What you return must be every line from the beginning of the data through the line holding "December 2020 (47, 1448)", unchanged.

===== SOURCE MATERIAL

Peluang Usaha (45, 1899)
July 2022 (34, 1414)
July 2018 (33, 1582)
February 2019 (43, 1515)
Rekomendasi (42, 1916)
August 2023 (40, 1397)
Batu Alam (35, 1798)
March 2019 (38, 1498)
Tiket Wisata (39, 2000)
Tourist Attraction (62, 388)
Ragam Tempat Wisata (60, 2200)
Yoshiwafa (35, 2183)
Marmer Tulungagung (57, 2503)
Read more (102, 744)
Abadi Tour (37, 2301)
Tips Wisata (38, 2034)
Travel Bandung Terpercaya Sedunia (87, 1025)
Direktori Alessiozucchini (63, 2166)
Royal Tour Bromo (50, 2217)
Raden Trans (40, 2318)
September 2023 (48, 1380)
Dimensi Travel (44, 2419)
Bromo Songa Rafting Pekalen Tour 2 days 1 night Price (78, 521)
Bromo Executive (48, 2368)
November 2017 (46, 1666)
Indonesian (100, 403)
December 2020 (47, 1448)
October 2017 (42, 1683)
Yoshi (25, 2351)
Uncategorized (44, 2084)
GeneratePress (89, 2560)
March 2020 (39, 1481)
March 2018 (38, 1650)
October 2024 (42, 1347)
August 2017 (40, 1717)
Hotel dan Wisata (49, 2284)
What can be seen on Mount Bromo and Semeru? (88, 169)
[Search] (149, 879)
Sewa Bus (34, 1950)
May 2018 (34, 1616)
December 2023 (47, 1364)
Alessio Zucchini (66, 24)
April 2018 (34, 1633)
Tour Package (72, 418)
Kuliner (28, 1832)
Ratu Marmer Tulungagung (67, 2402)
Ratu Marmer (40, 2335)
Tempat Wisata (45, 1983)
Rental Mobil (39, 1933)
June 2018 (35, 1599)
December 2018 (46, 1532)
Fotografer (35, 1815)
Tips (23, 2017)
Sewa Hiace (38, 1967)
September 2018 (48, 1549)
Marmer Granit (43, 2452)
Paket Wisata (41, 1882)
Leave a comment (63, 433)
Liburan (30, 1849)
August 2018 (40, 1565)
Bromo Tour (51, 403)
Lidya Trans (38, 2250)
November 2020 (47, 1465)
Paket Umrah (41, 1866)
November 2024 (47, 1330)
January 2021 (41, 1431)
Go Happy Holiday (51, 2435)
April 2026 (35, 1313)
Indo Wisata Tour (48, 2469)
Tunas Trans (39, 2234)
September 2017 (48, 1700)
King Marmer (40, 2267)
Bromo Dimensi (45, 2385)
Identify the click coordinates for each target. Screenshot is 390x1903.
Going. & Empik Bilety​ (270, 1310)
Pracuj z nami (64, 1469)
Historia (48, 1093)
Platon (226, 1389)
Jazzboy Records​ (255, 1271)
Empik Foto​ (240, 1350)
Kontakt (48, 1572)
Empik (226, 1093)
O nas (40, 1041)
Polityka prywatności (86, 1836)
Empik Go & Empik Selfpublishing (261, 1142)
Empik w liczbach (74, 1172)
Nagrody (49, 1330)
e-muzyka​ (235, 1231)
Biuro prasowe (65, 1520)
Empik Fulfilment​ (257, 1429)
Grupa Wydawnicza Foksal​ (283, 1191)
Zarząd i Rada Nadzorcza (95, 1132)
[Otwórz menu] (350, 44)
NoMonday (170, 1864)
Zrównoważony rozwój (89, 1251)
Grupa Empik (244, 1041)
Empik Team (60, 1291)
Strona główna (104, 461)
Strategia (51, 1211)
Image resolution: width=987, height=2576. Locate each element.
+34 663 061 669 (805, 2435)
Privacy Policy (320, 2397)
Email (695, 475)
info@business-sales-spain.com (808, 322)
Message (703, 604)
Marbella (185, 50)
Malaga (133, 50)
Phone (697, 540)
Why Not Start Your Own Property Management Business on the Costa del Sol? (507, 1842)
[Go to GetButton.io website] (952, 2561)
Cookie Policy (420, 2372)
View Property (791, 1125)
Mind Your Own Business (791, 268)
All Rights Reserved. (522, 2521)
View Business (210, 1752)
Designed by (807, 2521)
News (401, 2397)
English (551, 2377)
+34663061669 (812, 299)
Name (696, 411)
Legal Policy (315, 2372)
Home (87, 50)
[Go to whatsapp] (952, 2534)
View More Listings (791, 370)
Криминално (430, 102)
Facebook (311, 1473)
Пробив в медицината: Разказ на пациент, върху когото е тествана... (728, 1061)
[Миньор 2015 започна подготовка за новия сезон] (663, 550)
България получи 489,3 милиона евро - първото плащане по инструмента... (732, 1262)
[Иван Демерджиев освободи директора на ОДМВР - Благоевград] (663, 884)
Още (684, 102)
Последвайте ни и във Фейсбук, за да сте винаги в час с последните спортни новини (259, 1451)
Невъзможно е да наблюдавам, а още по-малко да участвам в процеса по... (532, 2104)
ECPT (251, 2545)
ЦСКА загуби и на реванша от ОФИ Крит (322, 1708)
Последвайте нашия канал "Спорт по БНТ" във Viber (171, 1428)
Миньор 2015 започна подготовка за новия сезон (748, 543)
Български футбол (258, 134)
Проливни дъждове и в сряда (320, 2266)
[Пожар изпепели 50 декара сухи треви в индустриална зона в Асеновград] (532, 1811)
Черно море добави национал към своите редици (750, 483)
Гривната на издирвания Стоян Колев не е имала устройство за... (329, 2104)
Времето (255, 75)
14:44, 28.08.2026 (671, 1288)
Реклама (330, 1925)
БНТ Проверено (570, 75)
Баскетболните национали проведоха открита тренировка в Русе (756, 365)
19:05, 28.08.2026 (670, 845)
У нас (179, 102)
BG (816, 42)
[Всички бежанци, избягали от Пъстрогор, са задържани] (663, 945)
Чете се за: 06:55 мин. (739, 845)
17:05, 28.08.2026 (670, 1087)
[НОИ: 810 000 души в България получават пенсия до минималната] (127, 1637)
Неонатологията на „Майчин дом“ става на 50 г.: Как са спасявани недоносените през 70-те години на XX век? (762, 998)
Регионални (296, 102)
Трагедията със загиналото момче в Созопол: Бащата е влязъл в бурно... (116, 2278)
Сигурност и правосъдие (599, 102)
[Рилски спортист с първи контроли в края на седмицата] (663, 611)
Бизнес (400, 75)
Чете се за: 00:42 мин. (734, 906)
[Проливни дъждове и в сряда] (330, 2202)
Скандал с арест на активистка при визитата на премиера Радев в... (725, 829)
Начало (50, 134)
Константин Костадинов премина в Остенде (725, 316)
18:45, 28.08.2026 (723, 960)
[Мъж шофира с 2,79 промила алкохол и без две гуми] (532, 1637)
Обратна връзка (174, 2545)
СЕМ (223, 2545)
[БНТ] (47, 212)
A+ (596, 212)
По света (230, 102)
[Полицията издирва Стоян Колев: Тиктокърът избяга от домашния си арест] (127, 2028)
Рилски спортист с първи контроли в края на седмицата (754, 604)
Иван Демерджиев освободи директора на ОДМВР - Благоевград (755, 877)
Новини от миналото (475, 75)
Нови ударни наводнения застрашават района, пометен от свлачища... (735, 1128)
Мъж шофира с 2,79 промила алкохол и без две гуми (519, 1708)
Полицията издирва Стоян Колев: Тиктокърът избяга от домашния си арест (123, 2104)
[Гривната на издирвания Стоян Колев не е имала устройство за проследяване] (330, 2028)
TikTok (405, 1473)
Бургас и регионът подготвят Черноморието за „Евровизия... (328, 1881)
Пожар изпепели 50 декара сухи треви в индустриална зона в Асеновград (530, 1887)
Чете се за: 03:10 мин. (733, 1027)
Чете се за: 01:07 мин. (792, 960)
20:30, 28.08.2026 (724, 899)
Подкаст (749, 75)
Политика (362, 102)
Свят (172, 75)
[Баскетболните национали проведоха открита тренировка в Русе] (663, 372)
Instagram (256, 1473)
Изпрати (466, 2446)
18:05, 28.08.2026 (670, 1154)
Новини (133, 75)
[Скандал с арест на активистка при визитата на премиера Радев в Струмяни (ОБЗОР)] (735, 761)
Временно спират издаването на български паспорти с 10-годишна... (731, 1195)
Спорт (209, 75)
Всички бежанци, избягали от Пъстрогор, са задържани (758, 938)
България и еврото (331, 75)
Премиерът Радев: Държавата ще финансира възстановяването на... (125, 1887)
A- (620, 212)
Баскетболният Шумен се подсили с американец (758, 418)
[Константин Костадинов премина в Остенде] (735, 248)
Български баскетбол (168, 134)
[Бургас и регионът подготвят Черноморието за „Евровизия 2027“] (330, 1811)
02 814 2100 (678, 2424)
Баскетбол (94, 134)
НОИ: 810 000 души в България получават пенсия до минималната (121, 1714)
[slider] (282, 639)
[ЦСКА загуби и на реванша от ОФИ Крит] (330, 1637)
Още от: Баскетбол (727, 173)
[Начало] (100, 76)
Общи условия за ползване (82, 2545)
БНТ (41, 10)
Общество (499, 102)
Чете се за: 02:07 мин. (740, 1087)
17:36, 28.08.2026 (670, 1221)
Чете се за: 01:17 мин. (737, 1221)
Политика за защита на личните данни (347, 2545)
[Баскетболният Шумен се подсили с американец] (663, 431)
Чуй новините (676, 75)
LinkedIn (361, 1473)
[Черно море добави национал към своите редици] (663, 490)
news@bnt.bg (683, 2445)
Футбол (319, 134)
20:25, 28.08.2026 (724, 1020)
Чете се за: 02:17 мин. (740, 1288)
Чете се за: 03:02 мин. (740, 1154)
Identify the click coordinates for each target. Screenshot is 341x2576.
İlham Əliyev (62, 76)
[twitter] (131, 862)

==========

- [SOLUTION]:
Peluang Usaha (45, 1899)
July 2022 (34, 1414)
July 2018 (33, 1582)
February 2019 (43, 1515)
Rekomendasi (42, 1916)
August 2023 (40, 1397)
Batu Alam (35, 1798)
March 2019 (38, 1498)
Tiket Wisata (39, 2000)
Tourist Attraction (62, 388)
Ragam Tempat Wisata (60, 2200)
Yoshiwafa (35, 2183)
Marmer Tulungagung (57, 2503)
Read more (102, 744)
Abadi Tour (37, 2301)
Tips Wisata (38, 2034)
Travel Bandung Terpercaya Sedunia (87, 1025)
Direktori Alessiozucchini (63, 2166)
Royal Tour Bromo (50, 2217)
Raden Trans (40, 2318)
September 2023 (48, 1380)
Dimensi Travel (44, 2419)
Bromo Songa Rafting Pekalen Tour 2 days 1 night Price (78, 521)
Bromo Executive (48, 2368)
November 2017 (46, 1666)
Indonesian (100, 403)
December 2020 (47, 1448)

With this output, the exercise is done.